Objective:
Please change "Tap" to "Press" in the stretch of data from the line containing "Open more options for PapaUwUx post" through the line containing "Action: click(288, 543)". Return only those lines, with nothing else altered.

Given data:
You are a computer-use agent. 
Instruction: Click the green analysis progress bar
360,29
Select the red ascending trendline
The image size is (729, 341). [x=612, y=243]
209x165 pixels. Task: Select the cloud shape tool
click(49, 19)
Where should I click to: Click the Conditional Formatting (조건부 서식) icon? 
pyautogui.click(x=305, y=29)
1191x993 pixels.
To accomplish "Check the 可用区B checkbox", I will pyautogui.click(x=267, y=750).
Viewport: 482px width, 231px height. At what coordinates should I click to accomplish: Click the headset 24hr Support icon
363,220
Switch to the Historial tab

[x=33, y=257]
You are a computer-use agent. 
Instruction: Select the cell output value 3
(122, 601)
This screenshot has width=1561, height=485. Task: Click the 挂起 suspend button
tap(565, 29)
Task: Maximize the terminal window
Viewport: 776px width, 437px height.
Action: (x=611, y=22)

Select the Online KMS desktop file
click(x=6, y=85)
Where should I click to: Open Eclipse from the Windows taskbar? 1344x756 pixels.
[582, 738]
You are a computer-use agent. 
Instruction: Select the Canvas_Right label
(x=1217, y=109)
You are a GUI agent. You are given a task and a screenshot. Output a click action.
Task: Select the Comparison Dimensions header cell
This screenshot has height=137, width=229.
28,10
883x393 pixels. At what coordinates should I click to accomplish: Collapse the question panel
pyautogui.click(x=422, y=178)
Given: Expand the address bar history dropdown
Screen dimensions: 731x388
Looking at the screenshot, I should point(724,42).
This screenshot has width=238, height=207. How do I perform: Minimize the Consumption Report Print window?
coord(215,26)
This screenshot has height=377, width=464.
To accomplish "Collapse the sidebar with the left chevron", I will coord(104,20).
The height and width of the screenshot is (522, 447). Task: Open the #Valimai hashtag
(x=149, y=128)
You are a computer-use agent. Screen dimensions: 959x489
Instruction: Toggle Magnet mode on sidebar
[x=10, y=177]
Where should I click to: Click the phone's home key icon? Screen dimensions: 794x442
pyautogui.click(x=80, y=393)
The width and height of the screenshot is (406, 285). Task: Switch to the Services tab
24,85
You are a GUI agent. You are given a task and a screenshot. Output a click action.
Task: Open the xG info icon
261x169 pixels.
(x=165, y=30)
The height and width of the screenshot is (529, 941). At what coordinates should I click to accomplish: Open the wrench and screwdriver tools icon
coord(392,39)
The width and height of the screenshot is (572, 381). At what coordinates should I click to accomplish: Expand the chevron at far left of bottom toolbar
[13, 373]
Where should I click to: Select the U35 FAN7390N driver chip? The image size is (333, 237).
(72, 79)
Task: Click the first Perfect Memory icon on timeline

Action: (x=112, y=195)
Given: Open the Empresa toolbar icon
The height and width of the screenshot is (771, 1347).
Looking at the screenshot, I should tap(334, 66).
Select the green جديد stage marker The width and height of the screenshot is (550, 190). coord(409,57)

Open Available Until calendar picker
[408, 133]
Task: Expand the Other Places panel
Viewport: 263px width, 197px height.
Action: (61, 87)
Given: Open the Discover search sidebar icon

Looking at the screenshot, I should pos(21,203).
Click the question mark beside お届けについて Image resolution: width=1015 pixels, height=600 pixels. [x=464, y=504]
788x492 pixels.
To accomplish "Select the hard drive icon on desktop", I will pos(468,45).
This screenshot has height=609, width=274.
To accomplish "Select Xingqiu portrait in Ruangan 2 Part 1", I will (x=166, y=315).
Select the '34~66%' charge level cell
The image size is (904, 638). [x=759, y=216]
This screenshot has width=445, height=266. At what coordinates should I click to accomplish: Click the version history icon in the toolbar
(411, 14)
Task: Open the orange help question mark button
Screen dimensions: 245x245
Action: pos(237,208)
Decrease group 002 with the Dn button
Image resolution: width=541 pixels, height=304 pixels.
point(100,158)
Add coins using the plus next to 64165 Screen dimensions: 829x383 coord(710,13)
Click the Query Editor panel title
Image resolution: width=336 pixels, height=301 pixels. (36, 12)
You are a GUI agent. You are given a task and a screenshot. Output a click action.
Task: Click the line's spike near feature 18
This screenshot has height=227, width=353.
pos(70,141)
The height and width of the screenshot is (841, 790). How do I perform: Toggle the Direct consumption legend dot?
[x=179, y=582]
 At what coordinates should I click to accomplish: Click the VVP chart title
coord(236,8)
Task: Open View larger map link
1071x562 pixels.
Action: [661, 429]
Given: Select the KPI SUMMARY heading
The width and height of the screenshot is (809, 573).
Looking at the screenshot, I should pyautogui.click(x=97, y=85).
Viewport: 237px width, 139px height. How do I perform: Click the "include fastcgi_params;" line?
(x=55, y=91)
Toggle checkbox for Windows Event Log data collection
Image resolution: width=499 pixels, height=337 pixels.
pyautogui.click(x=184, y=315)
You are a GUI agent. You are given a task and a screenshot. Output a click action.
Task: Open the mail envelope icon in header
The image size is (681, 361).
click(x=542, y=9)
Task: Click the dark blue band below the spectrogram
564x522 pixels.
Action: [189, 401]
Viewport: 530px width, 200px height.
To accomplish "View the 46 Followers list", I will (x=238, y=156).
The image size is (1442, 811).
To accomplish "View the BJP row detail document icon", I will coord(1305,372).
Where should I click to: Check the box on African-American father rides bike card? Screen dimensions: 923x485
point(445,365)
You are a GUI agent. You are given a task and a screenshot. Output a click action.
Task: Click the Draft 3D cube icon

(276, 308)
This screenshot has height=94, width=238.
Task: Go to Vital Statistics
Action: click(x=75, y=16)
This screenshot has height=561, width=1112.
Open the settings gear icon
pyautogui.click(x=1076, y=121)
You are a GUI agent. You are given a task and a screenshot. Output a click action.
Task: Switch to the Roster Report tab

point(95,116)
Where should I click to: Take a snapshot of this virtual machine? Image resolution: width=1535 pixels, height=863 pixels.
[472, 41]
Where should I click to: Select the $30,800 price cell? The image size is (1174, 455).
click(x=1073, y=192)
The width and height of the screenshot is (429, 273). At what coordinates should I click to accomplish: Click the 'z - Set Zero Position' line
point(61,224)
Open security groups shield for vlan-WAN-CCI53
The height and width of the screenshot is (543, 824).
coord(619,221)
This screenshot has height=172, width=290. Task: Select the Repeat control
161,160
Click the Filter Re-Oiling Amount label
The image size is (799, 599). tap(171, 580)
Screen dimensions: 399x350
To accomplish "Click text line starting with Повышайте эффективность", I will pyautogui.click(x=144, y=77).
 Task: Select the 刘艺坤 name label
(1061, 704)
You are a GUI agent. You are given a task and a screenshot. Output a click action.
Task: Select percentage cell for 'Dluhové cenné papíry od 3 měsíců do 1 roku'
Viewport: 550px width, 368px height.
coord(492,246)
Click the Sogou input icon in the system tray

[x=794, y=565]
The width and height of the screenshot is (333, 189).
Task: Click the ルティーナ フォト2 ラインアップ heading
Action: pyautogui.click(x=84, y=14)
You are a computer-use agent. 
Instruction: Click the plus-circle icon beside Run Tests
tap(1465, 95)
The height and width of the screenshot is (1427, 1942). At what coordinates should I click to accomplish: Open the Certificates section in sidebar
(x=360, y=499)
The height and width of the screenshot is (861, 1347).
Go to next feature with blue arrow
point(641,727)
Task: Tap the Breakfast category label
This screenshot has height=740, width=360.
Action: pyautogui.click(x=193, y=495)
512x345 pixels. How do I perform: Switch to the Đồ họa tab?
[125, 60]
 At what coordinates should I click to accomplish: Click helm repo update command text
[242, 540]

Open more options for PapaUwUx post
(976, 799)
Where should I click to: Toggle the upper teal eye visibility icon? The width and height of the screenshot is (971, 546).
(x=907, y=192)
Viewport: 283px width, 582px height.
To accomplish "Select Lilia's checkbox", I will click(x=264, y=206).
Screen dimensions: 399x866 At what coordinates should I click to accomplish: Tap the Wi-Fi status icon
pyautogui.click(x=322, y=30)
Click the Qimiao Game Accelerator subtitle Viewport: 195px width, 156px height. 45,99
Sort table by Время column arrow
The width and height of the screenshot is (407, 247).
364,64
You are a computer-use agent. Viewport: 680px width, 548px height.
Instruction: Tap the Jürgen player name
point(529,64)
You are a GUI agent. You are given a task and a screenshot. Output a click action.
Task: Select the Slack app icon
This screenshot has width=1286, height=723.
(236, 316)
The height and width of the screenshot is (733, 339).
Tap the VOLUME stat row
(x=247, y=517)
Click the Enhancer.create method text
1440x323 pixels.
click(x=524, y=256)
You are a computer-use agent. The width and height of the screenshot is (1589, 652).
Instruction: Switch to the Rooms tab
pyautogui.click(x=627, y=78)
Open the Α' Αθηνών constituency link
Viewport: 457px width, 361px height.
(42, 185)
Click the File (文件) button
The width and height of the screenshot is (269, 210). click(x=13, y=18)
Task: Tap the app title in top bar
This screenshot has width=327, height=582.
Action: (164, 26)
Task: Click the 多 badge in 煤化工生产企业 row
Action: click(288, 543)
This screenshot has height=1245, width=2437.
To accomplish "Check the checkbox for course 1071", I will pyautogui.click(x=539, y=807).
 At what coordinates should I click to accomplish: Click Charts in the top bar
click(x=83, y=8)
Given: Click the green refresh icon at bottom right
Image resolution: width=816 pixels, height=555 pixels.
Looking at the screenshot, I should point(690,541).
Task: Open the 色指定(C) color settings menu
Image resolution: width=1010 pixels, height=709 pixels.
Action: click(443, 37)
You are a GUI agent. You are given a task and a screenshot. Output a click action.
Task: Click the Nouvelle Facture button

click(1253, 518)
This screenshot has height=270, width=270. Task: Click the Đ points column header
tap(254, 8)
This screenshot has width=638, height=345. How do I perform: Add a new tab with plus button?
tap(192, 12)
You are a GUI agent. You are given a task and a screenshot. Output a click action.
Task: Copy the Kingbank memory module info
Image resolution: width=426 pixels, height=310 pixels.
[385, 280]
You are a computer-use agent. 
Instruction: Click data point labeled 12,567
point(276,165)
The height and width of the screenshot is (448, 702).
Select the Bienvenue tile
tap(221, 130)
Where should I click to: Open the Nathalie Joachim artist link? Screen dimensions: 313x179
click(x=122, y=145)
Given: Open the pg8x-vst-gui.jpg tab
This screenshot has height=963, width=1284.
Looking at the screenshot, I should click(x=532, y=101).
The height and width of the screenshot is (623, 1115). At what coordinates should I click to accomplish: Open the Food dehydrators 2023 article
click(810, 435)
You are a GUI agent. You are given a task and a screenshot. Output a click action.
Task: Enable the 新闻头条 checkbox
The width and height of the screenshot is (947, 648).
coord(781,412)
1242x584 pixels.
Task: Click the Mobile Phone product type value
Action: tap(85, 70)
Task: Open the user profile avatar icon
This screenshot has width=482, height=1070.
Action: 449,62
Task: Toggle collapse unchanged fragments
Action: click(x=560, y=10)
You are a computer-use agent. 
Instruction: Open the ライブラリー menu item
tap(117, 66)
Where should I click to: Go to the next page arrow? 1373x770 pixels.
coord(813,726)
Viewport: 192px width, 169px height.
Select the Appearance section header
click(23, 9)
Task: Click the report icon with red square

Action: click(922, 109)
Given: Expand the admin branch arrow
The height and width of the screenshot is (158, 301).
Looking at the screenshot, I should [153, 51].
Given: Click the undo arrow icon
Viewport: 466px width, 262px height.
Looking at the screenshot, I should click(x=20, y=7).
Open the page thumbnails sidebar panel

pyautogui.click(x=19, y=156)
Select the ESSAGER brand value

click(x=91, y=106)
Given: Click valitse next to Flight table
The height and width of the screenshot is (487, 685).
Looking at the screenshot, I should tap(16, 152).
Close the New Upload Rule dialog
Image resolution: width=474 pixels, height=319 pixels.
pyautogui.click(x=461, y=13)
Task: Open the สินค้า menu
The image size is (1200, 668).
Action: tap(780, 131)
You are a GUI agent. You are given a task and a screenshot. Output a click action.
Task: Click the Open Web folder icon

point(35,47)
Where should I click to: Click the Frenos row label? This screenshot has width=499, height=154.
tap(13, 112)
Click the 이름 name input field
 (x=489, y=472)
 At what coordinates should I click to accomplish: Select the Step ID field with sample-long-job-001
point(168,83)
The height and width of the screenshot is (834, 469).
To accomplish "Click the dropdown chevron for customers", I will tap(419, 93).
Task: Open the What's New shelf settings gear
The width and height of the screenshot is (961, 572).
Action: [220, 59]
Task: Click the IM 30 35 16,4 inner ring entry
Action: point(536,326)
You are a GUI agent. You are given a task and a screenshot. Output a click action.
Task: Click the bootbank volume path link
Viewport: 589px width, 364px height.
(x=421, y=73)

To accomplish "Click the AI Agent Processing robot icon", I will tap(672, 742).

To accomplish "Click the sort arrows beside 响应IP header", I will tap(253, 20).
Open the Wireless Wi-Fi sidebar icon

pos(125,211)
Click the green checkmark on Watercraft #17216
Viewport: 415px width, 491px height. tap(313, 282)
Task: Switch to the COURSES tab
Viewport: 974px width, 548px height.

Answer for the task:
Open more options for PapaUwUx post
(976, 799)
Where should I click to: Toggle the upper teal eye visibility icon? The width and height of the screenshot is (971, 546).
(x=907, y=192)
Viewport: 283px width, 582px height.
To accomplish "Select Lilia's checkbox", I will click(x=264, y=206).
Screen dimensions: 399x866 At what coordinates should I click to accomplish: Press the Wi-Fi status icon
pyautogui.click(x=322, y=30)
Click the Qimiao Game Accelerator subtitle Viewport: 195px width, 156px height. 45,99
Sort table by Время column arrow
The width and height of the screenshot is (407, 247).
364,64
You are a computer-use agent. Viewport: 680px width, 548px height.
Instruction: Press the Jürgen player name
point(529,64)
You are a GUI agent. You are given a task and a screenshot. Output a click action.
Task: Select the Slack app icon
This screenshot has width=1286, height=723.
(236, 316)
The height and width of the screenshot is (733, 339).
Press the VOLUME stat row
(x=247, y=517)
Click the Enhancer.create method text
1440x323 pixels.
click(x=524, y=256)
You are a computer-use agent. The width and height of the screenshot is (1589, 652).
Instruction: Switch to the Rooms tab
pyautogui.click(x=627, y=78)
Open the Α' Αθηνών constituency link
Viewport: 457px width, 361px height.
(42, 185)
Click the File (文件) button
The width and height of the screenshot is (269, 210). click(x=13, y=18)
Task: Press the app title in top bar
This screenshot has width=327, height=582.
Action: (164, 26)
Task: Click the 多 badge in 煤化工生产企业 row
Action: click(288, 543)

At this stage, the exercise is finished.